Another member of that group said to reporters she doesn’t disagree with Biden that another round of help for an ailing economy is necessary. Still, she said, it’s going to take some time to consider it. “The ink is just barely dry on the $900 billion, and what the president is proposing is significant, $1.9 trillion,” said Sen. Lisa Murkowski (Alaska). “It’s going to require I think a fair amount of of debate and consideration.” Laura Litvan and Erik Wasson have more.
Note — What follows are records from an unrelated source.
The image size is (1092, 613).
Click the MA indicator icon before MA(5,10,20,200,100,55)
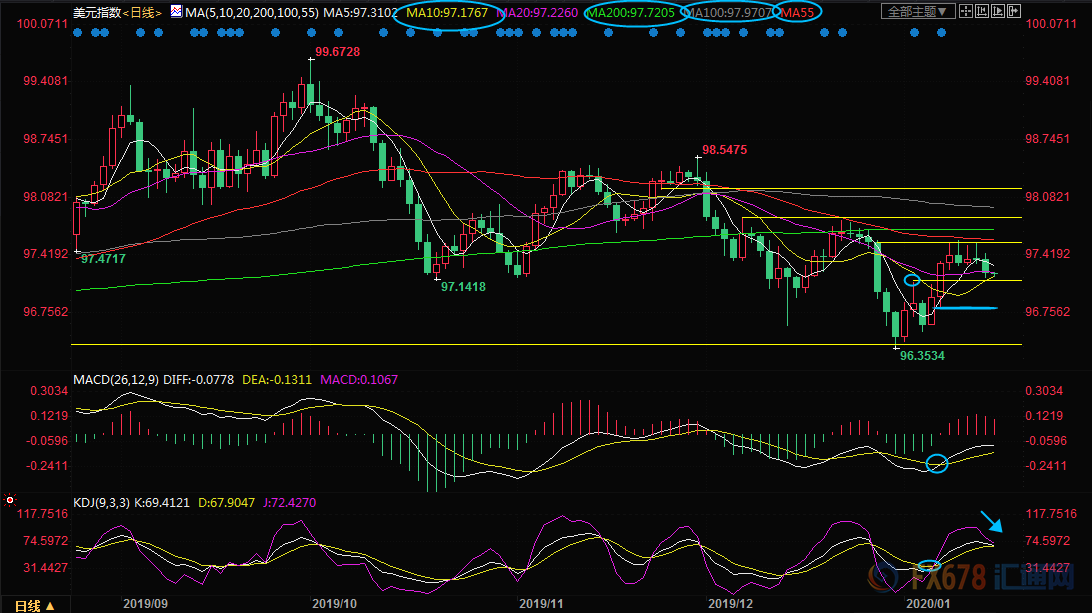pyautogui.click(x=176, y=12)
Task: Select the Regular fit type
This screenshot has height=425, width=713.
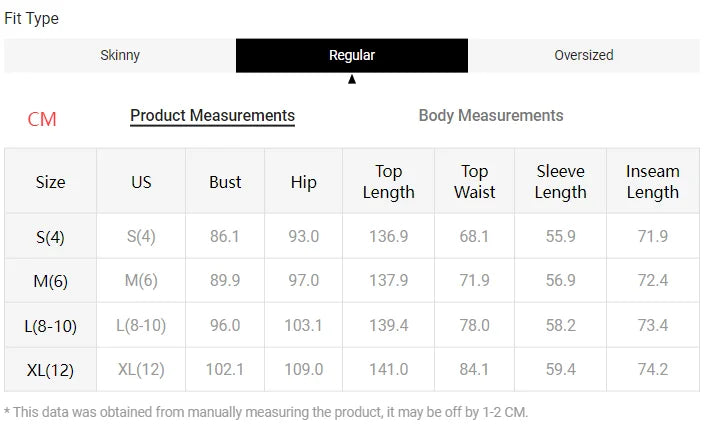Action: 352,55
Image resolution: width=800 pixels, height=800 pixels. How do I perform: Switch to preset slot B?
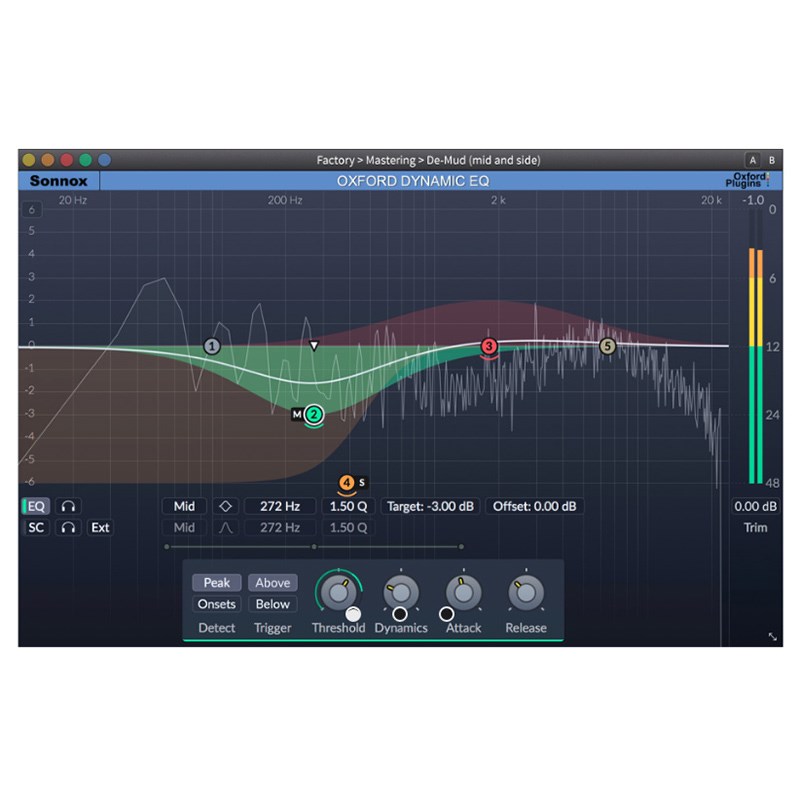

HHS on ‘Different Page’ About How to Curb Drug Prices: Biden enters the presidency with at least a dozen lawsuits waiting over Trump-era moves to lower drug prices, an issue the new administration will likely tackle in its own way. The Department of Health and Human Services under Biden inherits challenges to rules that tie drug reimbursement to cheaper foreign drug prices and allow medication imports from Canada. It also faces complaints over Trump’s push for drugmakers to ship discounted drugs bought by low-income health centers to commercial contract pharmacies. Read more from Ian Lopez.

More on Biden’s Agenda:

What Else to Know

ACA Trans ‘Mandate’ Void as to Catholic Entities: The Religious Freedom Restoration Act bars the federal government from forcing Catholic health-care providers to perform gender-transition related services and from forcing employers to provide insurance to pay for them, the U.S. District Court for the District of North Dakota said. The government’s interpretation of the Affordable Care Act as prohibiting discrimination on the basis of a person’s gender or transgender status can’t be enforced against entities with moral beliefs that preclude them from covering such procedures, it said, Mary Anne Pazanowski reports.